Since $\gcd(a,b)=1$, I can use the Euclidean algorithm to solve for an $X,Y$ such that: $$aX + bY = 1, \ \ \gcd(X,Y)=1$$

There is some freedom in $X$, $Y$, such that $(X,Y)\rightarrow (X+bn,Y-an)$ for any integer $n$ will also solve that equation.

From there I'm not sure how to proceed systematically, but I can see that I can now choose $z=\pm\ 1$, and then set $x=\mp\ cX$, $y=\mp\ cY$ to solve the constraint equation. Since $|z|=1$, $\gcd(y,z)=1$. Thus all the constraints are satisfied.

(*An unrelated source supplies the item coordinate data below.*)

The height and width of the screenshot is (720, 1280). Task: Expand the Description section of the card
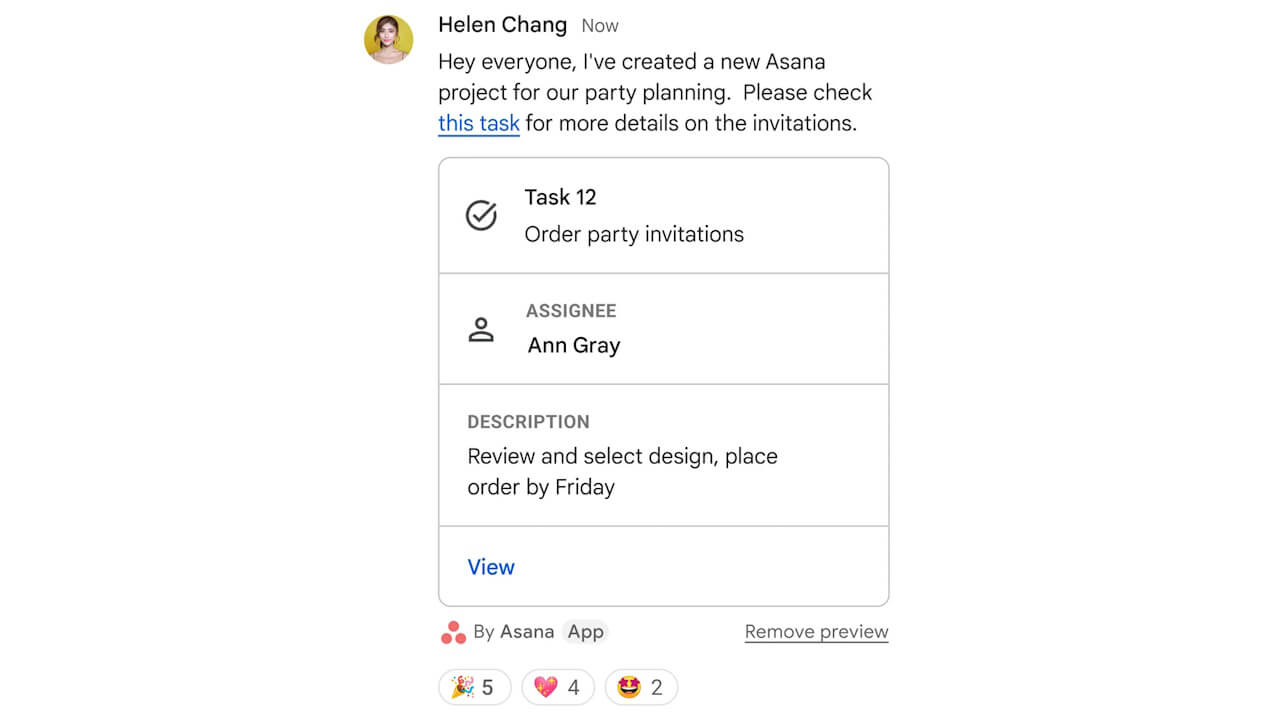point(663,455)
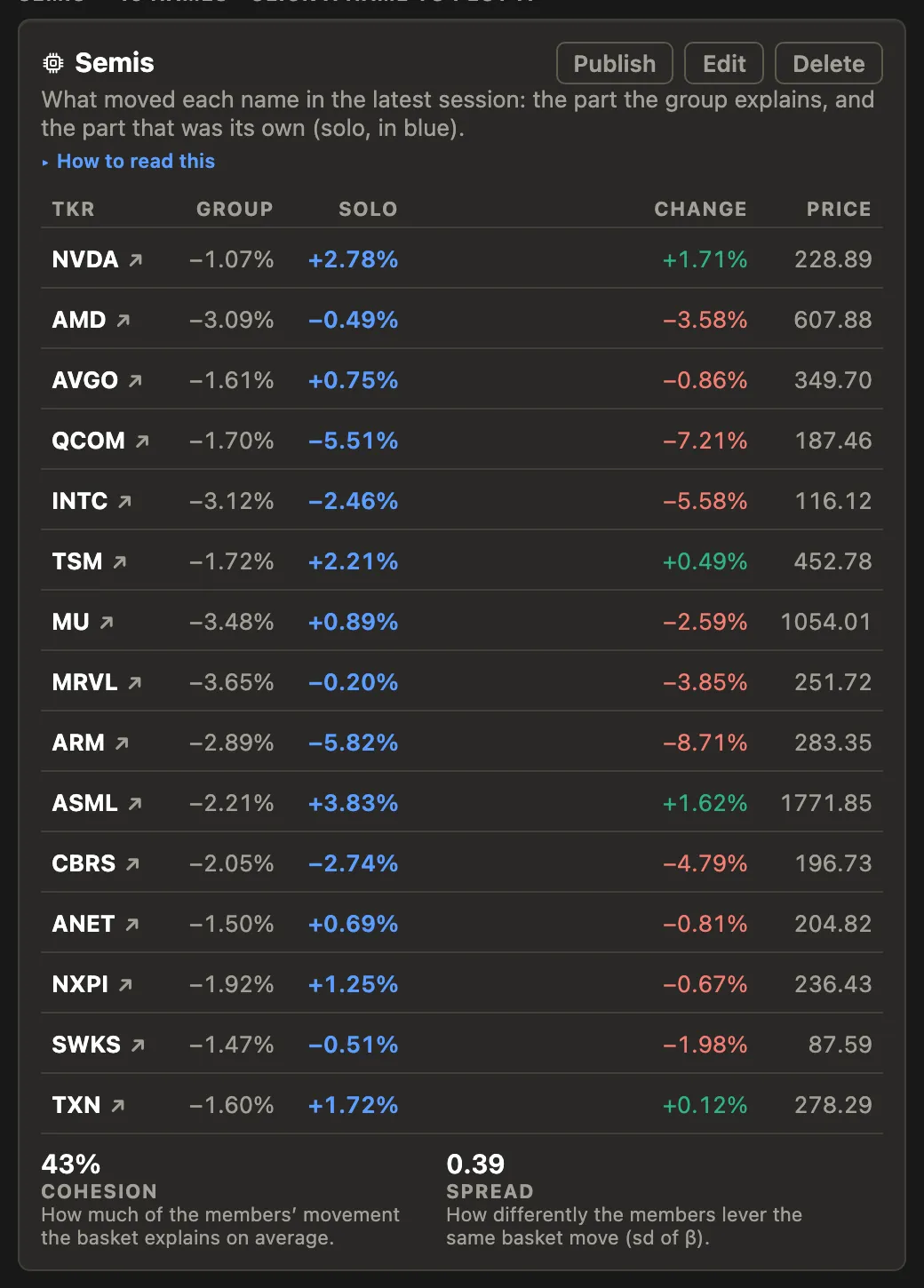The image size is (924, 1288).
Task: Click the CHANGE column header
Action: 701,210
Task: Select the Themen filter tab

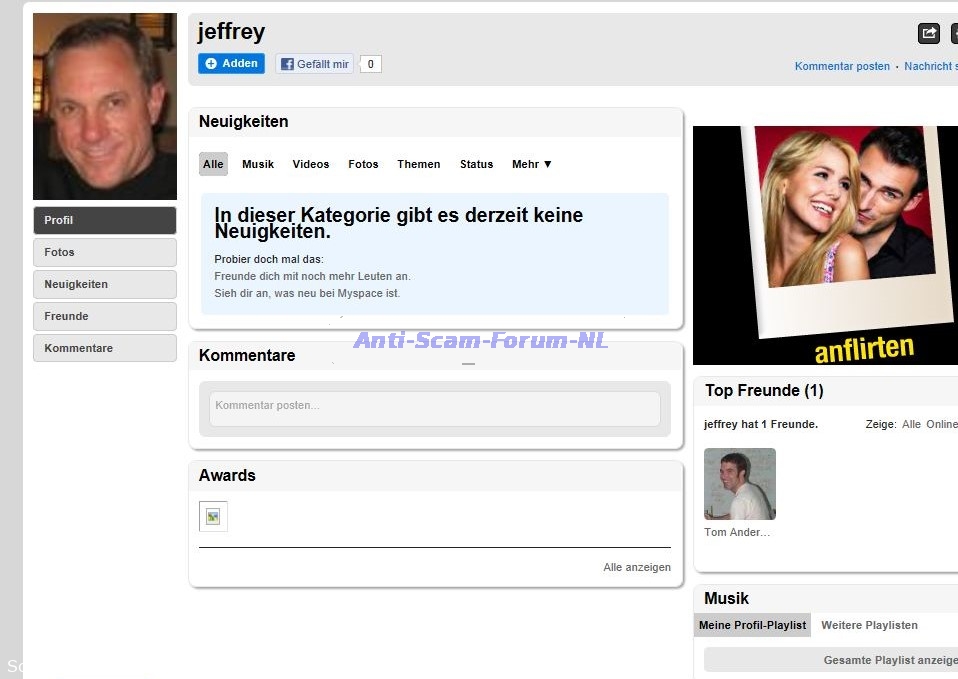Action: coord(418,164)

So unless I made a mistake, it looks like a solution always exists. But I don't know how to determine if there are more solutions or not.

Do all solutions have $|z|=1$? Is there some simple relationship between all the solutions?

Answer 1

For any integer $z$, the solutions $(x,y)$ of $ax+by=-cz$, i.e. (with your notations) of $ax+by=-cz(aX+bY)$, are given by $$x=-czX+kb,\quad y=-czY-ka\quad(*)$$ where $k$ is any integer.

Then, $$\gcd(y,z)=\gcd(-czY-ka,z)=\gcd(ka,z)$$ so the solutions of your problem are given by:

• choose any integer $z$ coprime to $a$ ;
• choose any integer $k$ coprime to $z$ ;
• let $x,y$ be given by $(*)$.